Introduction
Intraductal
papillary mucinous neoplasms (IPMNs) are mucin secreting cystic neoplasm of
pancreas. They comprise 20-30% of all cystic tumors of pancreas with a male
predominance and a peak incidence in 6th-7th decade.1
They have a malignant potential. They are located predominantly in head of
pancreas and around 40% of them can be multifocal.2 They are usually
localized to the pancreas but occasionally can involve surrounding structures (1.9-6.6%),
like bile duct and duodenum, and are labelled as IPMN with invasion (the term
malignant IPMN is discouraged).3
It is usually
diagnosed on CT/MRI as a macrocystic lesion with or without mural nodule along
with dilated PD and/or side branches. On ERCP the pathognomonic finding is
patulous papillary orifice with mucin extruding from in and IPMN communicating
with MPD.4
Most common
presentation is pain abdomen and weight loss (75%) followed by acute/recurrent
pancreatitis. Jaundice as a manifestation of IPMN is not common (4.5%).
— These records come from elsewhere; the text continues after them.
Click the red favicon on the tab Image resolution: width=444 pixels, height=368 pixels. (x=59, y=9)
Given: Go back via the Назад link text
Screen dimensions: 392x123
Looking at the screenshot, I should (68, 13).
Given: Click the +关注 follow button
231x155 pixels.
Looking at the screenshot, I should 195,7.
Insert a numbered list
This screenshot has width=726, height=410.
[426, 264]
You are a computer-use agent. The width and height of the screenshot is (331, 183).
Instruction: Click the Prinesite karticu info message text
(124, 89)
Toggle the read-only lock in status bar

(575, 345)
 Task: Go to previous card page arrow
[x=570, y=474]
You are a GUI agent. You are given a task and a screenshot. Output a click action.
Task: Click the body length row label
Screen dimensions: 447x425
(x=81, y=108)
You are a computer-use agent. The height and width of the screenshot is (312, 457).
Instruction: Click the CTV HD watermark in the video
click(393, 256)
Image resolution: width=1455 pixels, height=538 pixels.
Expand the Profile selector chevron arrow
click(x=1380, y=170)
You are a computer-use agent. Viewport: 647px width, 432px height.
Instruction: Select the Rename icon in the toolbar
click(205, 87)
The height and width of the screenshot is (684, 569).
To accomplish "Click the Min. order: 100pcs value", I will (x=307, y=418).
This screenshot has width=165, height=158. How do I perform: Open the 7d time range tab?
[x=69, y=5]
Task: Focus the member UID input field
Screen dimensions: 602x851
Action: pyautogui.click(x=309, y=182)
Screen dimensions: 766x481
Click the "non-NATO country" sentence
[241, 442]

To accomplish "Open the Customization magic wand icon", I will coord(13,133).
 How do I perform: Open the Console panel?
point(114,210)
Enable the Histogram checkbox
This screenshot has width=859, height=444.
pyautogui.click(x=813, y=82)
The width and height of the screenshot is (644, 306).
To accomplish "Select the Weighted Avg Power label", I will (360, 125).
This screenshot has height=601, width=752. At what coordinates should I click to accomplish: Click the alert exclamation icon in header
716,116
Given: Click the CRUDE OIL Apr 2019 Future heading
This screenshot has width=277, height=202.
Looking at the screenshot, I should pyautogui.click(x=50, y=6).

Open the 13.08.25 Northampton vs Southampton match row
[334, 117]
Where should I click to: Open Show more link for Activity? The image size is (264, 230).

It can
present as jaundice as a result of invasion of CBD resulting in stricture
formation or uncommonly as a result of fistulizing to CBD with resultant
obstruction of CBD by thick mucin secreted by this tumor. IPMN presenting as
jaundice is a poor prognostic sign.1,5
As only few cases
(around 23) of IPMN fistulizing into CBD are reported in literature. We are presenting
our experience in dealing a rare case of obstructive jaundice caused by IPMN
fistulizing into CBD, highlighting the difficulties faced in managing such case
because of repeated failures to achieve adequate biliary drainage by thick
mucin and what can be the optimum management in such cases.